Buffy had tried to drop a few hints, like "no-wheeling is more my specialty" and "cars and Buffy are, like, un-mixy thing" but still he tried to engage her into a discussion on the soothing effects of driving aimlessly just for fun.

Riley's words about relaxation and "letting it roll" were passionate and the topic was obviously important to him, but why did they have to be about cars and driving?

"I like figure skating," she tried as a change of subject. "It was my childhood dream to become an Olympic athlete."

"Yeah?
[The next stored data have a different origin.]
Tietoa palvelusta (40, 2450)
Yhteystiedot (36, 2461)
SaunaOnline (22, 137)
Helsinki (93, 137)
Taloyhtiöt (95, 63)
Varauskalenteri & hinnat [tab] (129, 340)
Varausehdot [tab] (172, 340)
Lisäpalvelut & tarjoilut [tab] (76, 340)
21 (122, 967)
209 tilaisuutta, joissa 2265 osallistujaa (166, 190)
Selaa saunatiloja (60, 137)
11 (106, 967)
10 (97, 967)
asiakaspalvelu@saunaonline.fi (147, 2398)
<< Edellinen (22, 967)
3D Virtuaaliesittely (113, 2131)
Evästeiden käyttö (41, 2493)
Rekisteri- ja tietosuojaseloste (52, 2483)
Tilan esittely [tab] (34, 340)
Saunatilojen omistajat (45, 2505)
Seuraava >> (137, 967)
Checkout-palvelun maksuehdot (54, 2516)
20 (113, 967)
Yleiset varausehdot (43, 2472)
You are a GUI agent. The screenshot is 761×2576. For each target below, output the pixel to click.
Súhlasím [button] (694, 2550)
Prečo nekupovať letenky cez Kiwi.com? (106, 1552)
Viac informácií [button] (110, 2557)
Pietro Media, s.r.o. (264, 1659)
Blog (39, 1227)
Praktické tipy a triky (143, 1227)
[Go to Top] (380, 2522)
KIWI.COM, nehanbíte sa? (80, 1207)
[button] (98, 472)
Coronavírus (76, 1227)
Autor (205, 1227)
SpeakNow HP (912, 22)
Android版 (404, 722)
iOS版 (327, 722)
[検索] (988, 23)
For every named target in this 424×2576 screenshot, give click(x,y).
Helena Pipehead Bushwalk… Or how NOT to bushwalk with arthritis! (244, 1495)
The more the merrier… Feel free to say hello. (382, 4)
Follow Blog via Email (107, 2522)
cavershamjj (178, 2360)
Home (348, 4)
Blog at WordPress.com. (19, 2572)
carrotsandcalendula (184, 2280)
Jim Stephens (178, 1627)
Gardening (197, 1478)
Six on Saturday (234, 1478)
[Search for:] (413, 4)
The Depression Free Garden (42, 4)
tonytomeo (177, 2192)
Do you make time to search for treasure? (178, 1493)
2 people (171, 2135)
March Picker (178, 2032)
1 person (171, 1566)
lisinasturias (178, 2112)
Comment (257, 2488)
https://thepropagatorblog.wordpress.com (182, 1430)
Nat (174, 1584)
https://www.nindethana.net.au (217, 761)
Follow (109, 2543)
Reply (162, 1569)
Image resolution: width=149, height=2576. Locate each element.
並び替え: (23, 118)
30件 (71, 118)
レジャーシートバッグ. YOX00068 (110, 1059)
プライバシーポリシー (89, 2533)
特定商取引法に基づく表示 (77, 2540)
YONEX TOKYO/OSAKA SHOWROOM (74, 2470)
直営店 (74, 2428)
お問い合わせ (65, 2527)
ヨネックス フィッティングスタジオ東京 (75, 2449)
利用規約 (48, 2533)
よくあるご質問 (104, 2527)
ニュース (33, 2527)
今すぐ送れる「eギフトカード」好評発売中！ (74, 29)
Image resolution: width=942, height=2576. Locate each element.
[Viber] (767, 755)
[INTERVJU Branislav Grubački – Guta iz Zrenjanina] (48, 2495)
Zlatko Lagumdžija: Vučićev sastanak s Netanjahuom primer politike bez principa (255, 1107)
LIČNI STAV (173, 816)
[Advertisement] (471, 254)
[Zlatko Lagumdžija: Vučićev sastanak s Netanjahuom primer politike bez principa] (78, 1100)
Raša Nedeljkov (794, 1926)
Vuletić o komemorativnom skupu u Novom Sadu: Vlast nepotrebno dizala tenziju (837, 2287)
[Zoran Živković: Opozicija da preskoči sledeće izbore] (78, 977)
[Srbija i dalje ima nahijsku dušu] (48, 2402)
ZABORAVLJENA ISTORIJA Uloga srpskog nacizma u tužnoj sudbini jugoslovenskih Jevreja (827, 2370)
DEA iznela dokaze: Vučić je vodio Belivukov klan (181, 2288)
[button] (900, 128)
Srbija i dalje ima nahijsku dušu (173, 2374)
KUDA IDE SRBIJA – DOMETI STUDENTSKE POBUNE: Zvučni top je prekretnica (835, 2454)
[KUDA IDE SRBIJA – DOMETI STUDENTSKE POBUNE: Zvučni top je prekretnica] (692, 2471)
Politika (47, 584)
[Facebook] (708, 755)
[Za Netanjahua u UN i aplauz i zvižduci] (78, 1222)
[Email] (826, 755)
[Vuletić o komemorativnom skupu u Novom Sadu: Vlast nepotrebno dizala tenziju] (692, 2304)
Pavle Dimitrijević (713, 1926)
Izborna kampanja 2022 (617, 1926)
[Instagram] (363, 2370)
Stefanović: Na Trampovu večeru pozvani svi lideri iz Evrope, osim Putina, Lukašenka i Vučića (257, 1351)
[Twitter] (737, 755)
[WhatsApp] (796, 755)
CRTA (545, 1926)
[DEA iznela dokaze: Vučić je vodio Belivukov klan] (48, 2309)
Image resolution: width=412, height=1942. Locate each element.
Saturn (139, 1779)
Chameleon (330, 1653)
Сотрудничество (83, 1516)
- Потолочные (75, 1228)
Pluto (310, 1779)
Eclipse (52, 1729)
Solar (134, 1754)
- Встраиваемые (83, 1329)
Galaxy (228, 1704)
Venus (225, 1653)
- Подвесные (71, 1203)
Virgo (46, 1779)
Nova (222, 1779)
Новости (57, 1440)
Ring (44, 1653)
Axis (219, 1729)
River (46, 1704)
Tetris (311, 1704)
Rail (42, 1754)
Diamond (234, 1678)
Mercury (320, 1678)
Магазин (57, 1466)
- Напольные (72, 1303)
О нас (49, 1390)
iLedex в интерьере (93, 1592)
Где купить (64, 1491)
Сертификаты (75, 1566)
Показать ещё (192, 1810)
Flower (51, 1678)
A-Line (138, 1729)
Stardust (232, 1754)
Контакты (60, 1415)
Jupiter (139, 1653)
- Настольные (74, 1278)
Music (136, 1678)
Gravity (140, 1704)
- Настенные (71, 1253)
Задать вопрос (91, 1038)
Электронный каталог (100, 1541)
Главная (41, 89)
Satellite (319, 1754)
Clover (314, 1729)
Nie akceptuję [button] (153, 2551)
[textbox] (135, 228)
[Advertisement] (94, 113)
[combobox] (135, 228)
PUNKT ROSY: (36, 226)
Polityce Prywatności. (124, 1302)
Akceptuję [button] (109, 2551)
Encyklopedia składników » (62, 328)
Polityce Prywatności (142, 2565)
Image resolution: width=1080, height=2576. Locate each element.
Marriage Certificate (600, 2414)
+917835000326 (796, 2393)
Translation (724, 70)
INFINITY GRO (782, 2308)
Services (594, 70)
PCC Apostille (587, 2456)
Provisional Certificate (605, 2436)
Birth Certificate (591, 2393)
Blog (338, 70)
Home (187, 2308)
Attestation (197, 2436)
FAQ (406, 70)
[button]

What happened?" Riley asked while reaching for a soda.

"Time happened," she shrugged. "High school, cheer-leading, moving to Sunnydale."

"Iowa isn't very famous for ice sports," Riley nodded. "But the roads and scenery there..."

"Oh, look... cherries!" she exclaimed and reached for the basket. "Cherries are yummy."

"Well, it's a good thing I got them, then," Riley smiled and reached for a few himself.

"My sis... friend can tie the stem in a knot with her tongue," she grinned, remembering Faith demonstrating said skill one time with the cherry in her ice cream.

"Wow, that's quite a skill," Riley agreed, looking impressed. "But it's the spitting of the pits that's the funniest part."

"Oh, yeah," she nodded and launched the pit in her mouth 20 feet away with a flick of her tongue.

"Seems like your friend's not the only one with cherry-related skills," Riley laughed and spat his pit close to where Buffy's had landed.

"We're multi-talented," she deadpanned and reached for another cherry.

All in all, it turned out to be a pleasant picnic after all.